▸ 取り組む課題
**1.** 「プロジェクトX」についての文章の中で、鉤括弧「」で囲まれている語句をすべて挙げよ。
**2.** 「プロジェクトX」についての文章を二文で要約せよ。
**3.** 「プロジェクトX」についての文章を引き取り、最後の文の後から書き継げ。

▸ 抜粋本文
--- --- ---
身を捨ててこそ〜人生の旅は終わらない
 NHKの番組で「プロジェクトX」というドキュメンタリーがあります。これを見れば、20世紀にどれだけ多くの献身的な努力がこの国を支えてきたのかに思いが及びます。「そんなことは実現するはずがない!」「夢物語はやめろ!」---そんな周囲の冷笑や心ある忠告を受けても挑戦をやめることはできない。まだ誰も信じない未来の萌芽、それがやがて一筋の光に成長していくことを信じて…。
 そんな人たちの献身的な努力がなければこの国は開かれません。不可能に思える遠い道程、くじけそうな結果の連続に生きることが嫌になることもあっただろう日々、スポットライトは当たらなかったけれど、身を捨てて自分との闘いに挑んできた人たちの輝かしい物語です。
--- --- ---
▸ 提供データ
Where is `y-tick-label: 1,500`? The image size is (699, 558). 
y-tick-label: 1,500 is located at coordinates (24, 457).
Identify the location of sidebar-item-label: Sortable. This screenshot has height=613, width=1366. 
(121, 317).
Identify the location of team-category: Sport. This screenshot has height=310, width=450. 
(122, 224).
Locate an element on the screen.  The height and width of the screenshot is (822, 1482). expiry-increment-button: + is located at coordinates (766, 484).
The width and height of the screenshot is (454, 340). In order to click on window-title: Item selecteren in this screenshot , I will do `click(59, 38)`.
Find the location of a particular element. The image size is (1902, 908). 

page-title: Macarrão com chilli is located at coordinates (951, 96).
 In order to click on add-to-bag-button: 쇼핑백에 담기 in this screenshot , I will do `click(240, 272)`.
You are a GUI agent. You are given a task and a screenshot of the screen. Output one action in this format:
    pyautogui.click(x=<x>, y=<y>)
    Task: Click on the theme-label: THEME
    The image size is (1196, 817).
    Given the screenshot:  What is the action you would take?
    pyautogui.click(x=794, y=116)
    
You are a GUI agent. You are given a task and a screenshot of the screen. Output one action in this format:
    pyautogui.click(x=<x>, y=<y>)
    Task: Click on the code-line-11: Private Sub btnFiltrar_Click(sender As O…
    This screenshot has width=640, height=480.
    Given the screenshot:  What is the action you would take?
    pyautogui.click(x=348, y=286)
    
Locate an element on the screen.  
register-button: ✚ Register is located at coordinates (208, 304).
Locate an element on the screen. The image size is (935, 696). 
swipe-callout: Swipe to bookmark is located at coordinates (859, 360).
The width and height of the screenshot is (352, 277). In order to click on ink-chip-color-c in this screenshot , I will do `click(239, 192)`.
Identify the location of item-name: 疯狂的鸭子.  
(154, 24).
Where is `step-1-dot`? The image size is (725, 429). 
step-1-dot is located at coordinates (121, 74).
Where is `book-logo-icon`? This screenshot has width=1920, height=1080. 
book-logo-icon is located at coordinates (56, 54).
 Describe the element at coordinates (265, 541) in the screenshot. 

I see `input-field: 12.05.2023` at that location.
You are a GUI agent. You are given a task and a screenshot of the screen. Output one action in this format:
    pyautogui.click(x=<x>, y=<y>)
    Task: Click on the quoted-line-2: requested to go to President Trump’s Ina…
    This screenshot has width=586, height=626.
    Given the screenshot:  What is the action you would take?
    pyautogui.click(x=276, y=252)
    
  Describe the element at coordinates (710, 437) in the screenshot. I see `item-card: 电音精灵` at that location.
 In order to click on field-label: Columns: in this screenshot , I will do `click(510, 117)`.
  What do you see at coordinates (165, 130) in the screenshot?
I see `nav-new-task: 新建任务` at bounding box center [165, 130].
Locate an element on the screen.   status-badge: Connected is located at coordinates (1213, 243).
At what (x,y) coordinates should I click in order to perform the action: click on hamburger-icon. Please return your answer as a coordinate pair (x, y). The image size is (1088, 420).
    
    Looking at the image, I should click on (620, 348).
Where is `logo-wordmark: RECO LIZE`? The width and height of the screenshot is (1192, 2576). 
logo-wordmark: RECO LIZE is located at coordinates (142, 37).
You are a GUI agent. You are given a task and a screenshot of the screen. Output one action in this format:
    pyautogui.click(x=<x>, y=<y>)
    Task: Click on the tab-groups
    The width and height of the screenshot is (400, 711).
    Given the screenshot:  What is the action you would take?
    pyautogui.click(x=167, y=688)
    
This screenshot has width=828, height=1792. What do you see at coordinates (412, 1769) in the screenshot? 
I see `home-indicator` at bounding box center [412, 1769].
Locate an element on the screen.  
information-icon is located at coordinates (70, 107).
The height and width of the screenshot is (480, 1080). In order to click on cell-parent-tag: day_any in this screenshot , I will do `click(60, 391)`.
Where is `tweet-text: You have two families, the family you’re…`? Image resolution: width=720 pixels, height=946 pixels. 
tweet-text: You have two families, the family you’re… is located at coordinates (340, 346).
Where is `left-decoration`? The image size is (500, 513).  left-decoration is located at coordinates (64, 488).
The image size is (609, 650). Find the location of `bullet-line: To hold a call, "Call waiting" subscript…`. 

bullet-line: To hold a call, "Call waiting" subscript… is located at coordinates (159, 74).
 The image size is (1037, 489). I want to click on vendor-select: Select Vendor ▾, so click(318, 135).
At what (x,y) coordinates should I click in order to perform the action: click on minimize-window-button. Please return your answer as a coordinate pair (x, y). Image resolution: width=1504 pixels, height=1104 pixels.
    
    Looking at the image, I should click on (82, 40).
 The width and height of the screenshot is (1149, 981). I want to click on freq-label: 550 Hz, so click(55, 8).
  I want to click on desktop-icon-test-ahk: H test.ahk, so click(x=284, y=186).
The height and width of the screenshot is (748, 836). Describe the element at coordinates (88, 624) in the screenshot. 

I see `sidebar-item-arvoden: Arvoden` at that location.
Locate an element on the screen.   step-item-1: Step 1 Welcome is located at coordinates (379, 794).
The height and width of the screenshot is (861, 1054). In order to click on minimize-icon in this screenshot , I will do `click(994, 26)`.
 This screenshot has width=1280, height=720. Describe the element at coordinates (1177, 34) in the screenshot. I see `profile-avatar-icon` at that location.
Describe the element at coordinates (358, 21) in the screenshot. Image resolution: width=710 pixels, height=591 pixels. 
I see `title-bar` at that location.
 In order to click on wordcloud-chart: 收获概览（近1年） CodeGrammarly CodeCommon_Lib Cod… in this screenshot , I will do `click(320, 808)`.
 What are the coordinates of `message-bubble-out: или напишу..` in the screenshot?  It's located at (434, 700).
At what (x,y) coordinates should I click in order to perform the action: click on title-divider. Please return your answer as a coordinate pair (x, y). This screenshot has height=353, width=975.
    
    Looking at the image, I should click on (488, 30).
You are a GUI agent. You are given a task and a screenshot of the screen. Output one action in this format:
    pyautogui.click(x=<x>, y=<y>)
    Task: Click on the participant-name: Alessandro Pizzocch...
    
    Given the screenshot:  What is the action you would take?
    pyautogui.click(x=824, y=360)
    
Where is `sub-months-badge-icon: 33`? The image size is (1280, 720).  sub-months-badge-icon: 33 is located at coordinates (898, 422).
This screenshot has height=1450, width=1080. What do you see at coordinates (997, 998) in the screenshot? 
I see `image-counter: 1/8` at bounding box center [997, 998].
--- --- ---
▸ 解答
**1.**
・プロジェクトX
・そんなことは実現するはずがない!
・夢物語はやめろ!

**2.** NHKの番組「プロジェクトX」を見ると、20世紀にどれだけ多くの献身的な努力がこの国を支えてきたのかに思いが及ぶ。それは、周囲の冷笑や忠告を受けても挑戦をやめず、スポットライトが当たらないまま身を捨てて自分との闘いに挑んできた人たちの物語である。

**3.**
 今の時代を見てください。安全な生き方のように見えて、かえって危険な道を選んでいませんか? 誰も予期できない未来、現在の安定は将来の苦難に通じると言い換えてもいいでしょう。企業経営も然り、サラリーマン生活も然り。いえることは、自分を磨くことを一日たりとも怠ることはできないことです。それではどの方向へ向けて努力すればよいか。ときに人間の生き方にまで踏み込んでいくことが日常の仕事レベルにまで求められていると思うのはぼくだけでしょうか?

 単純な作業、例えば、まったく同じ風味の出汁を365日お客様に食べていただくうどん店、来る日も来る日もホテルの清掃を委託されて行う作業員、日常的な案件を滞りなく処理しながらも、地域住民の便宜を考えて自己裁量でできうる最善の処置を行う公務員…。そんな日常の作業のなかに何を見ようとするかが問われているのではないでしょうか?
 言い換えれば、作業を通したその人の良心、社会の秩序を作り出そうとする熱意が透けて見えるような気がします。そんな気持ちは、ヒトという生き物にプログラムされているのだとぼくは信じています。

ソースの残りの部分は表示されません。